## Your task
Set the listing down once more, exactly as given.

^^^^^^^^

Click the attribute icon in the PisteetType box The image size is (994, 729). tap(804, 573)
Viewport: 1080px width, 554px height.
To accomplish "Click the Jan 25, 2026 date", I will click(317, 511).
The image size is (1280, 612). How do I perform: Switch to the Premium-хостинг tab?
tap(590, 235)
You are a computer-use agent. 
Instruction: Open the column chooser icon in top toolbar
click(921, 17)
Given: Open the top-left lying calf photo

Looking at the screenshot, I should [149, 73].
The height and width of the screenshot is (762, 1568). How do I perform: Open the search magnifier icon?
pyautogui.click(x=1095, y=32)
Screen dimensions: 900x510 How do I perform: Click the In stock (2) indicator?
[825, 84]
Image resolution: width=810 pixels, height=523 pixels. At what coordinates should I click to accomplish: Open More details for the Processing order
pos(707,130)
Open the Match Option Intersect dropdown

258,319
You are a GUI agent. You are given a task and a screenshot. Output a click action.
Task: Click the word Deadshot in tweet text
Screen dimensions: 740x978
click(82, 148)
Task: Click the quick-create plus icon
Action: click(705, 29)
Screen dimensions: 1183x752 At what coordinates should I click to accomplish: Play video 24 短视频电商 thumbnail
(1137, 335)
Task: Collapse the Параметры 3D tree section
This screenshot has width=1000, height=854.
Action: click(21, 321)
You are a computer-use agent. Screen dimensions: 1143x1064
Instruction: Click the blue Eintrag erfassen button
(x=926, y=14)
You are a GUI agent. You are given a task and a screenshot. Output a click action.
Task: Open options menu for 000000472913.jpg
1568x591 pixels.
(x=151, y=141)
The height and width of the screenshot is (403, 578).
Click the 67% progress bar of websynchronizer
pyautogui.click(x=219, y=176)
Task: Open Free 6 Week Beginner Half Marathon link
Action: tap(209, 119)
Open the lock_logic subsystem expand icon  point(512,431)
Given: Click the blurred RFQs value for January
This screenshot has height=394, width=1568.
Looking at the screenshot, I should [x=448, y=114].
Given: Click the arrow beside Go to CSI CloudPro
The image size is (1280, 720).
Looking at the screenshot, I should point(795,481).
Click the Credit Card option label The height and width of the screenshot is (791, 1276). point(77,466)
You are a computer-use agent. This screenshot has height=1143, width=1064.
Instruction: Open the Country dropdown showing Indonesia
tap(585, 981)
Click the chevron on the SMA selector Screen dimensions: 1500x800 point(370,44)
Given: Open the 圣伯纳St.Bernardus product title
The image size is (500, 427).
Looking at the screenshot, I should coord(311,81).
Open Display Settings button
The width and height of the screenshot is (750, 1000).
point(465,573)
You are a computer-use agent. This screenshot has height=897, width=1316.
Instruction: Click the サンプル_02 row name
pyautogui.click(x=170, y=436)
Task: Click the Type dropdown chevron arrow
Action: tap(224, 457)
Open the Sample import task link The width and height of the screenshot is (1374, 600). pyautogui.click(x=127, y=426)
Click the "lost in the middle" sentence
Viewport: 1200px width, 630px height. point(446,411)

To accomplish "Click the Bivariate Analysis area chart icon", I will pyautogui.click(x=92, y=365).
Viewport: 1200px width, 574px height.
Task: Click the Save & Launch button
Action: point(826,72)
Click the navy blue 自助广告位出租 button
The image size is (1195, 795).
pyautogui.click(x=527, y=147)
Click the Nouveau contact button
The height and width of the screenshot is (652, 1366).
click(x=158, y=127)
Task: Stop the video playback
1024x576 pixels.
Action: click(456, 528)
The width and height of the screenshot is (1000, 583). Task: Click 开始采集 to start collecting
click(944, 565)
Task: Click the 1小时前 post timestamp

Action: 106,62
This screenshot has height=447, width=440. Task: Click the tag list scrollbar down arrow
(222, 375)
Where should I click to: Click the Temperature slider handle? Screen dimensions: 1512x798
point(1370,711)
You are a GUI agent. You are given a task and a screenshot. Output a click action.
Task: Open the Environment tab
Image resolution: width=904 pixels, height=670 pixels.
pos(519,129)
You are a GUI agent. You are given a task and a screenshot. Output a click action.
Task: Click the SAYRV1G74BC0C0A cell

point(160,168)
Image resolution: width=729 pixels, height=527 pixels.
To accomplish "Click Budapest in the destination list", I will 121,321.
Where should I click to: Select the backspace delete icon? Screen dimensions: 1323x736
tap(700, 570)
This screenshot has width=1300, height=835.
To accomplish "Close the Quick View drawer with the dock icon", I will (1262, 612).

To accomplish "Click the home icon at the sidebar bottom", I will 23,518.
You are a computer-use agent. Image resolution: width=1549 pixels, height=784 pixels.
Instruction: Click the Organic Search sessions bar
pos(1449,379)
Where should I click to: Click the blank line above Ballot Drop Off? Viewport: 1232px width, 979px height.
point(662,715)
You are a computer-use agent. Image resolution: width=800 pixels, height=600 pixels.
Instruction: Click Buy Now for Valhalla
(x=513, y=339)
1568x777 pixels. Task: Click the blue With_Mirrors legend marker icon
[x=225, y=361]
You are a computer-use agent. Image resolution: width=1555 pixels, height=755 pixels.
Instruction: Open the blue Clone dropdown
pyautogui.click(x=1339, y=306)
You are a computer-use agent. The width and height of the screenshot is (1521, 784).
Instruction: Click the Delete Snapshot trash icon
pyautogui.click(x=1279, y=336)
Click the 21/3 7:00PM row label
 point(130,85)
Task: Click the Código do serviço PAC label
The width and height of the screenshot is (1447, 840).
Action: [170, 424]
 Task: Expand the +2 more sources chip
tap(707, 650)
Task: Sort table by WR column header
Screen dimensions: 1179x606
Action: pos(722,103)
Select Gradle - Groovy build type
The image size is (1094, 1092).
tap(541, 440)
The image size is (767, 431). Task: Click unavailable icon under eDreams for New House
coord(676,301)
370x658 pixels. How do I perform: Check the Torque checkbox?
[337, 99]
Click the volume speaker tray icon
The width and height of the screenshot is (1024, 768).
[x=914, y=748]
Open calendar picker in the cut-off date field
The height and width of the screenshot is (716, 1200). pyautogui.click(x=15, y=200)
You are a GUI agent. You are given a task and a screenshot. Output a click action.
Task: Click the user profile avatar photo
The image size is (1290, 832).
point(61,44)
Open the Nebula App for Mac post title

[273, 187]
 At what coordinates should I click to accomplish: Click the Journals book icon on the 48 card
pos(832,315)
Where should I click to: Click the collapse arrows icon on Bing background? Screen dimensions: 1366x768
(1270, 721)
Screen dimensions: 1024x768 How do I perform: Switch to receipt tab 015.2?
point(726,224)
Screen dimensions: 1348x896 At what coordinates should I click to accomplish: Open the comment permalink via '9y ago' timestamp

^^^^^^^^

## Response for this exercise
Click the attribute icon in the PisteetType box The image size is (994, 729). tap(804, 573)
Viewport: 1080px width, 554px height.
To accomplish "Click the Jan 25, 2026 date", I will click(317, 511).
The image size is (1280, 612). How do I perform: Switch to the Premium-хостинг tab?
tap(590, 235)
You are a computer-use agent. 
Instruction: Open the column chooser icon in top toolbar
click(921, 17)
Given: Open the top-left lying calf photo

Looking at the screenshot, I should [149, 73].
The height and width of the screenshot is (762, 1568). How do I perform: Open the search magnifier icon?
pyautogui.click(x=1095, y=32)
Screen dimensions: 900x510 How do I perform: Click the In stock (2) indicator?
[825, 84]
Image resolution: width=810 pixels, height=523 pixels. At what coordinates should I click to accomplish: Open More details for the Processing order
pos(707,130)
Open the Match Option Intersect dropdown

258,319
You are a GUI agent. You are given a task and a screenshot. Output a click action.
Task: Click the word Deadshot in tweet text
Screen dimensions: 740x978
click(82, 148)
Task: Click the quick-create plus icon
Action: click(705, 29)
Screen dimensions: 1183x752 At what coordinates should I click to accomplish: Play video 24 短视频电商 thumbnail
(1137, 335)
Task: Collapse the Параметры 3D tree section
This screenshot has width=1000, height=854.
Action: click(21, 321)
You are a computer-use agent. Screen dimensions: 1143x1064
Instruction: Click the blue Eintrag erfassen button
(x=926, y=14)
You are a GUI agent. You are given a task and a screenshot. Output a click action.
Task: Open options menu for 000000472913.jpg
1568x591 pixels.
(x=151, y=141)
The height and width of the screenshot is (403, 578).
Click the 67% progress bar of websynchronizer
pyautogui.click(x=219, y=176)
Task: Open Free 6 Week Beginner Half Marathon link
Action: tap(209, 119)
Open the lock_logic subsystem expand icon  point(512,431)
Given: Click the blurred RFQs value for January
This screenshot has height=394, width=1568.
Looking at the screenshot, I should [x=448, y=114].
Given: Click the arrow beside Go to CSI CloudPro
The image size is (1280, 720).
Looking at the screenshot, I should point(795,481).
Click the Credit Card option label The height and width of the screenshot is (791, 1276). point(77,466)
You are a computer-use agent. This screenshot has height=1143, width=1064.
Instruction: Open the Country dropdown showing Indonesia
tap(585, 981)
Click the chevron on the SMA selector Screen dimensions: 1500x800 point(370,44)
Given: Open the 圣伯纳St.Bernardus product title
The image size is (500, 427).
Looking at the screenshot, I should coord(311,81).
Open Display Settings button
The width and height of the screenshot is (750, 1000).
point(465,573)
You are a computer-use agent. This screenshot has height=897, width=1316.
Instruction: Click the サンプル_02 row name
pyautogui.click(x=170, y=436)
Task: Click the Type dropdown chevron arrow
Action: tap(224, 457)
Open the Sample import task link The width and height of the screenshot is (1374, 600). pyautogui.click(x=127, y=426)
Click the "lost in the middle" sentence
Viewport: 1200px width, 630px height. point(446,411)

To accomplish "Click the Bivariate Analysis area chart icon", I will pyautogui.click(x=92, y=365).
Viewport: 1200px width, 574px height.
Task: Click the Save & Launch button
Action: point(826,72)
Click the navy blue 自助广告位出租 button
The image size is (1195, 795).
pyautogui.click(x=527, y=147)
Click the Nouveau contact button
The height and width of the screenshot is (652, 1366).
click(x=158, y=127)
Task: Stop the video playback
1024x576 pixels.
Action: click(456, 528)
The width and height of the screenshot is (1000, 583). Task: Click 开始采集 to start collecting
click(944, 565)
Task: Click the 1小时前 post timestamp

Action: 106,62
This screenshot has height=447, width=440. Task: Click the tag list scrollbar down arrow
(222, 375)
Where should I click to: Click the Temperature slider handle? Screen dimensions: 1512x798
point(1370,711)
You are a GUI agent. You are given a task and a screenshot. Output a click action.
Task: Open the Environment tab
Image resolution: width=904 pixels, height=670 pixels.
pos(519,129)
You are a GUI agent. You are given a task and a screenshot. Output a click action.
Task: Click the SAYRV1G74BC0C0A cell

point(160,168)
Image resolution: width=729 pixels, height=527 pixels.
To accomplish "Click Budapest in the destination list", I will 121,321.
Where should I click to: Select the backspace delete icon? Screen dimensions: 1323x736
tap(700, 570)
This screenshot has width=1300, height=835.
To accomplish "Close the Quick View drawer with the dock icon", I will (1262, 612).

To accomplish "Click the home icon at the sidebar bottom", I will 23,518.
You are a computer-use agent. Image resolution: width=1549 pixels, height=784 pixels.
Instruction: Click the Organic Search sessions bar
pos(1449,379)
Where should I click to: Click the blank line above Ballot Drop Off? Viewport: 1232px width, 979px height.
point(662,715)
You are a computer-use agent. Image resolution: width=800 pixels, height=600 pixels.
Instruction: Click Buy Now for Valhalla
(x=513, y=339)
1568x777 pixels. Task: Click the blue With_Mirrors legend marker icon
[x=225, y=361]
You are a computer-use agent. Image resolution: width=1555 pixels, height=755 pixels.
Instruction: Open the blue Clone dropdown
pyautogui.click(x=1339, y=306)
You are a computer-use agent. The width and height of the screenshot is (1521, 784).
Instruction: Click the Delete Snapshot trash icon
pyautogui.click(x=1279, y=336)
Click the 21/3 7:00PM row label
 point(130,85)
Task: Click the Código do serviço PAC label
The width and height of the screenshot is (1447, 840).
Action: [170, 424]
 Task: Expand the +2 more sources chip
tap(707, 650)
Task: Sort table by WR column header
Screen dimensions: 1179x606
Action: pos(722,103)
Select Gradle - Groovy build type
The image size is (1094, 1092).
tap(541, 440)
The image size is (767, 431). Task: Click unavailable icon under eDreams for New House
coord(676,301)
370x658 pixels. How do I perform: Check the Torque checkbox?
[337, 99]
Click the volume speaker tray icon
The width and height of the screenshot is (1024, 768).
[x=914, y=748]
Open calendar picker in the cut-off date field
The height and width of the screenshot is (716, 1200). pyautogui.click(x=15, y=200)
You are a GUI agent. You are given a task and a screenshot. Output a click action.
Task: Click the user profile avatar photo
The image size is (1290, 832).
point(61,44)
Open the Nebula App for Mac post title

[273, 187]
 At what coordinates should I click to accomplish: Click the Journals book icon on the 48 card
pos(832,315)
Where should I click to: Click the collapse arrows icon on Bing background? Screen dimensions: 1366x768
(1270, 721)
Screen dimensions: 1024x768 How do I perform: Switch to receipt tab 015.2?
point(726,224)
Screen dimensions: 1348x896 At what coordinates should I click to accomplish: Open the comment permalink via '9y ago' timestamp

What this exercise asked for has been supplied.